» **DIRECTIONS**:
Give back exactly the lines from the one that holds "This screenshot has width=760, height=600." through the final line of the data; omit the pictures and add nothing.

--- DATA SHOWN Enclosed Below ---

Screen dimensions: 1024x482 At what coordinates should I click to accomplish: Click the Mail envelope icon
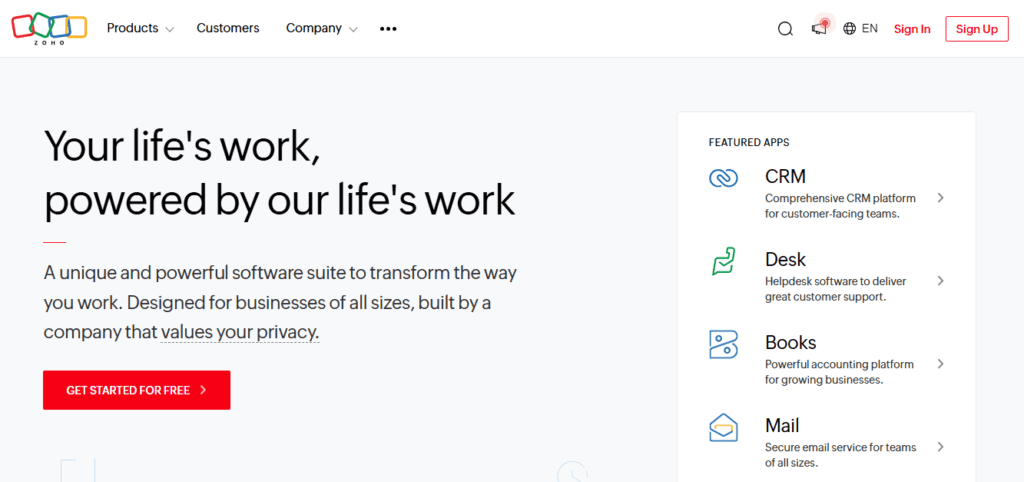click(724, 428)
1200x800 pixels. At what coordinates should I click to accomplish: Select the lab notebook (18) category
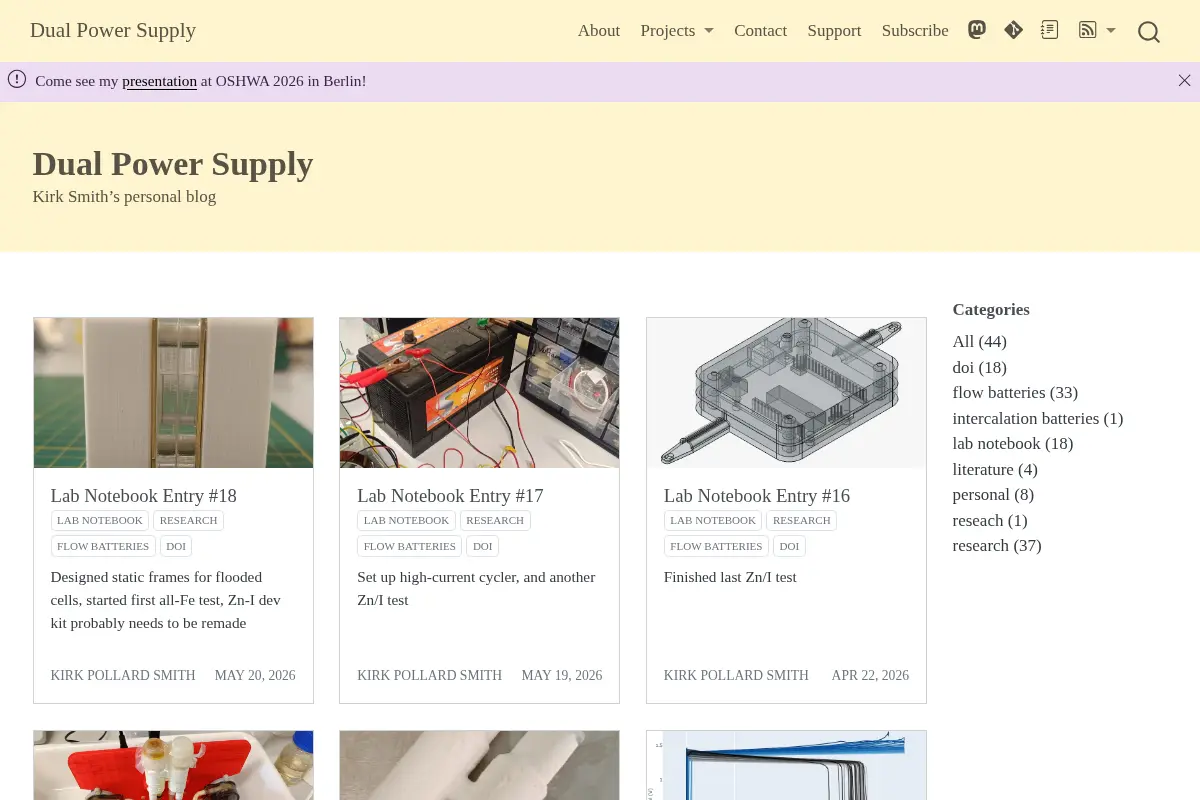coord(1012,444)
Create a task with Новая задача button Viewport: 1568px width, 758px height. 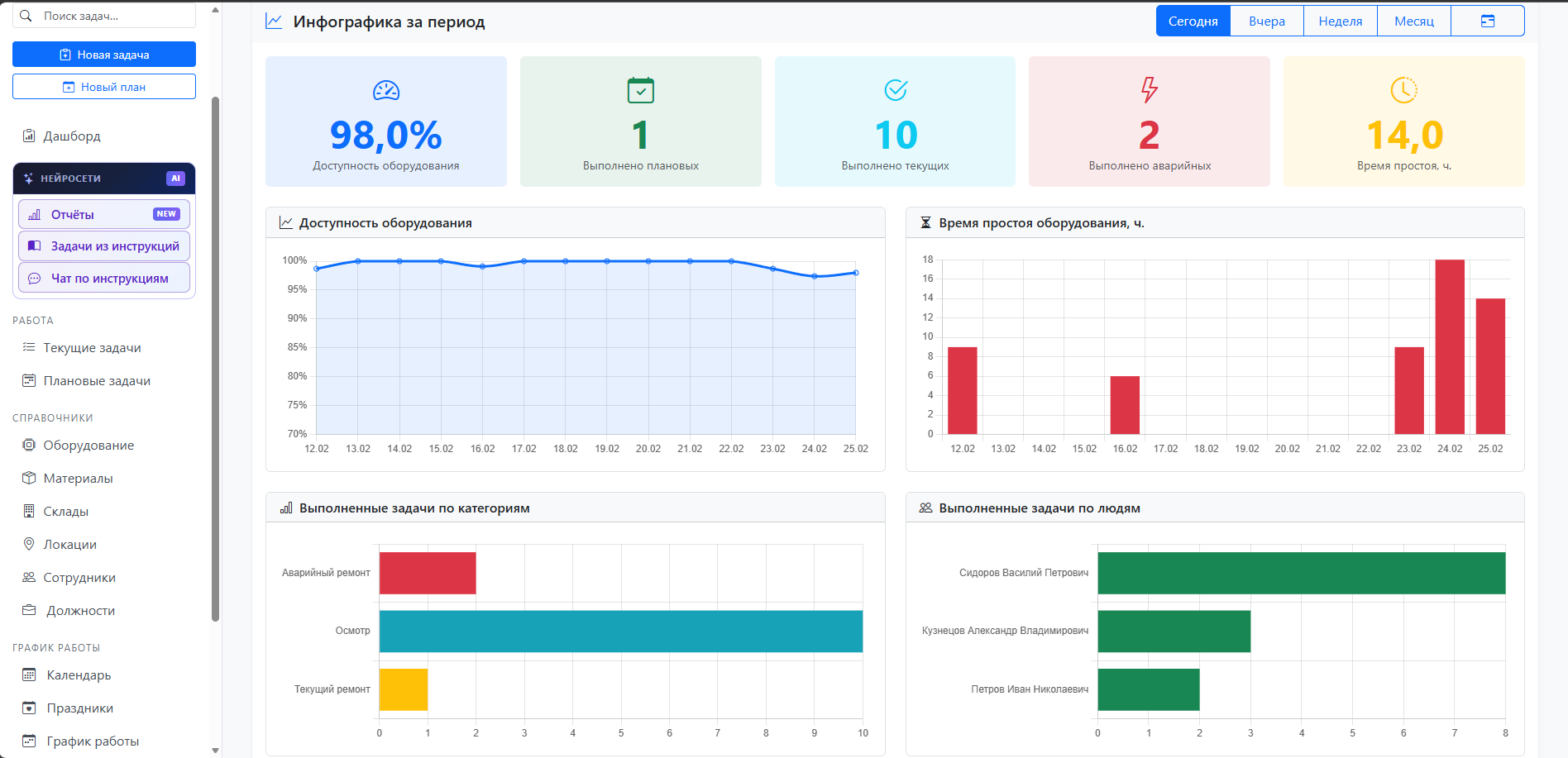click(104, 55)
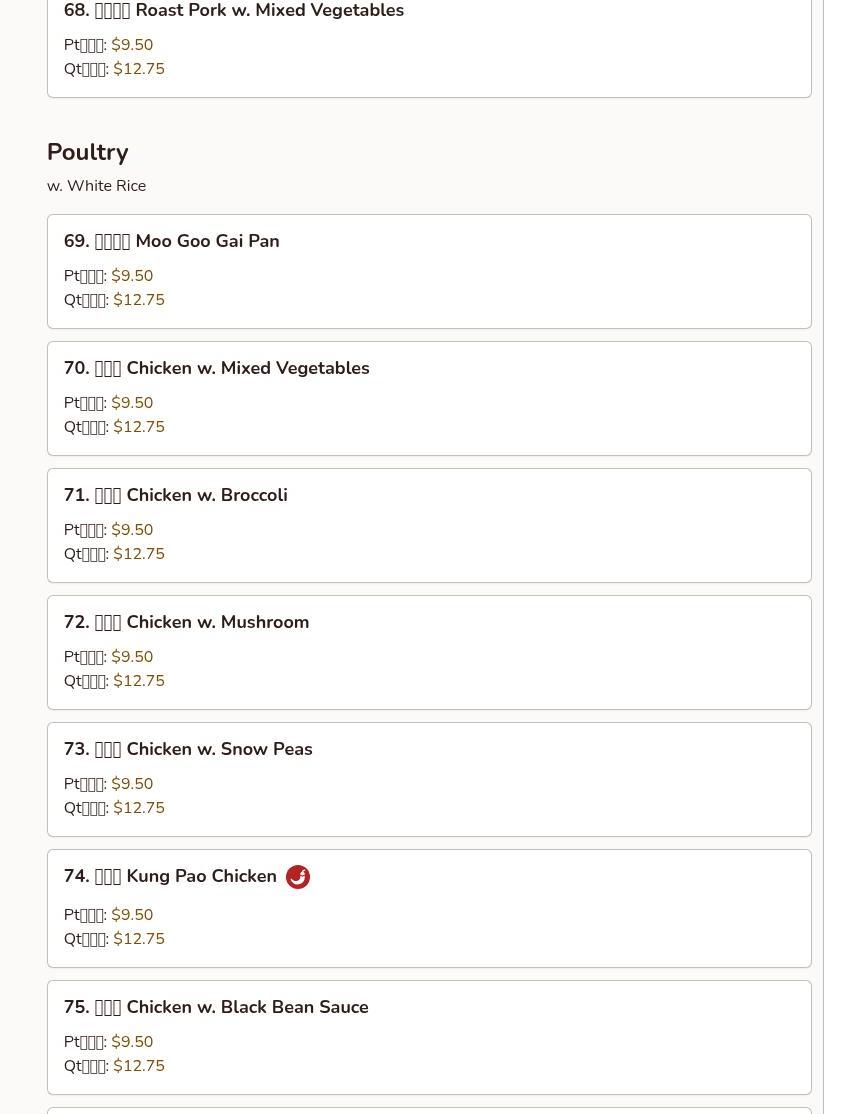Select quart price for Chicken w. Snow Peas
Image resolution: width=844 pixels, height=1114 pixels.
click(x=139, y=808)
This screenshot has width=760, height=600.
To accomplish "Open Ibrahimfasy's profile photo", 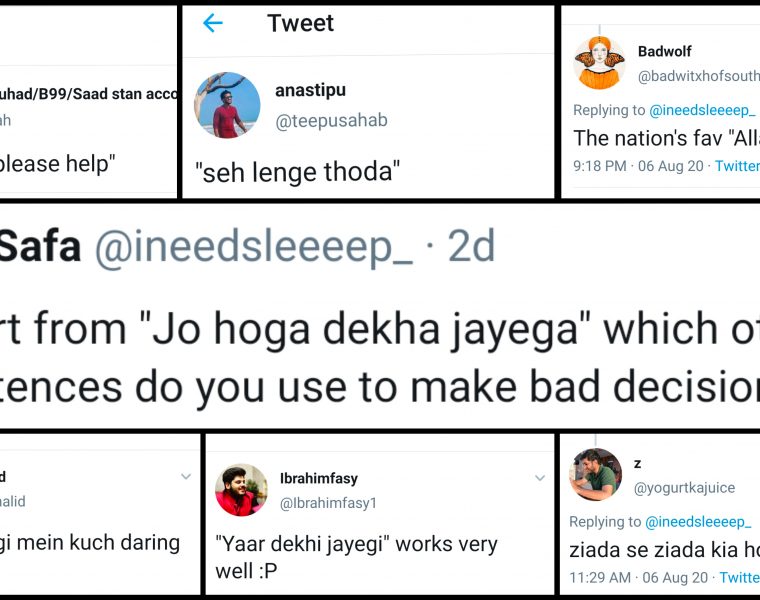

--- End of Enclosed DATA SHOWN ---

» **RESPONSE**:
This screenshot has width=760, height=600.
To accomplish "Open Ibrahimfasy's profile photo", 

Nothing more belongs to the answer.